Attributes XML Silently dropped, on both sides. Confirmed directly: read_xml('<a x="1"><b>hi</b></a>') returns [('a', [('b', 'hi')])] — the x="1" attribute is gone, with no trace in the Document. check_xml on the same input reports "no adjustments" — the drop isn't even flagged as lossy. write_xml never produces an attribute on the way back out, either; there is no path from a Document edge to an XML attribute. This is a real, current limitation of the XML profile, not something OML or the Document model offers any equivalent for — OML has no attribute concept to lose, but XML's own attributes are simply outside what gets read at all.
Namespace prefixes XML Stripped on read: a prefixed tag like <ns:b> reads as the local name b, dropping the prefix and any namespace binding — confirmed via _local() in omnist/canonical/formats.py, and directly: read_xml('<a xmlns:ns="http://x"><ns:b>hi</ns:b></a>') returns [('a', [('b', 'hi')])] with no namespace information anywhere in the Document. As with attributes, check_xml reports no adjustment for this. A genuine, current limitation — OML has no namespace concept to map this onto.

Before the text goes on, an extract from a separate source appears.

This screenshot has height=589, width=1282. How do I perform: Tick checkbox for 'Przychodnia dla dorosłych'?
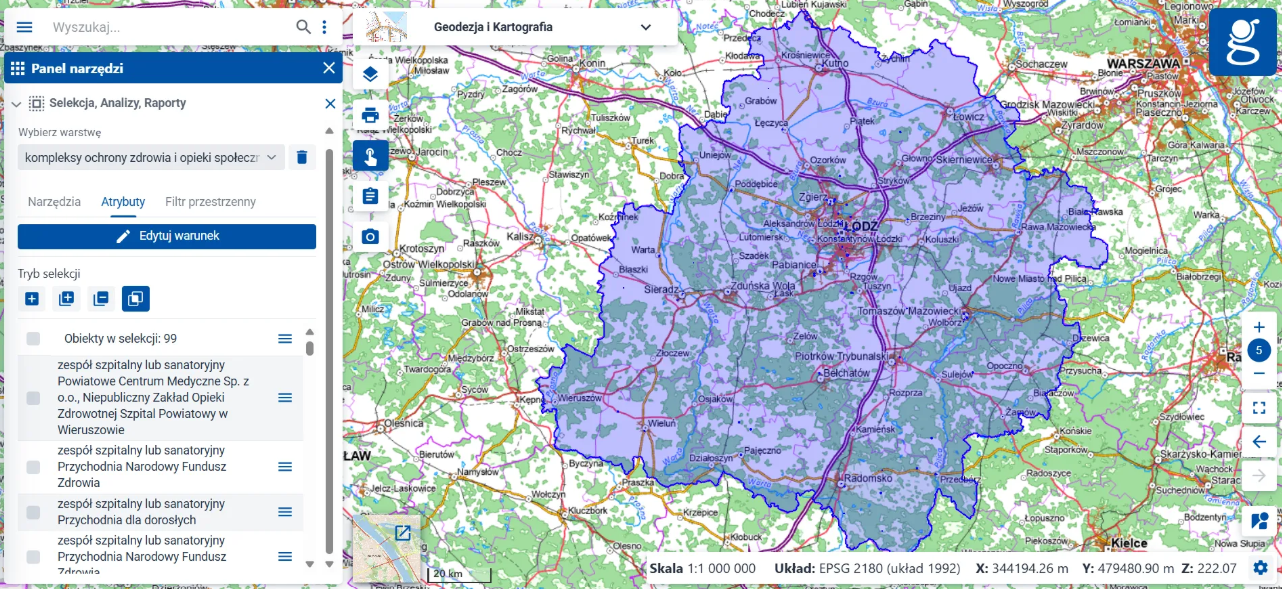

Everything else OML The "always" row: every Document shape — any combination of nesting, repeated labels, and interleaving — round-trips through OML with zero adjustments, because OML's edge-list syntax is the Document model rather than a format that has to be mapped onto it.

One thing to know: single-rooted for XML

An XML document has exactly one top-level element, so its Document has one top-level edge. To share a Document with the other three formats, wrap your data under a single top-level key (e.g. {"order": {…}}<order>…</order>). JSON/YAML/TOML happily carry multiple top-level keys; XML does not. See XML.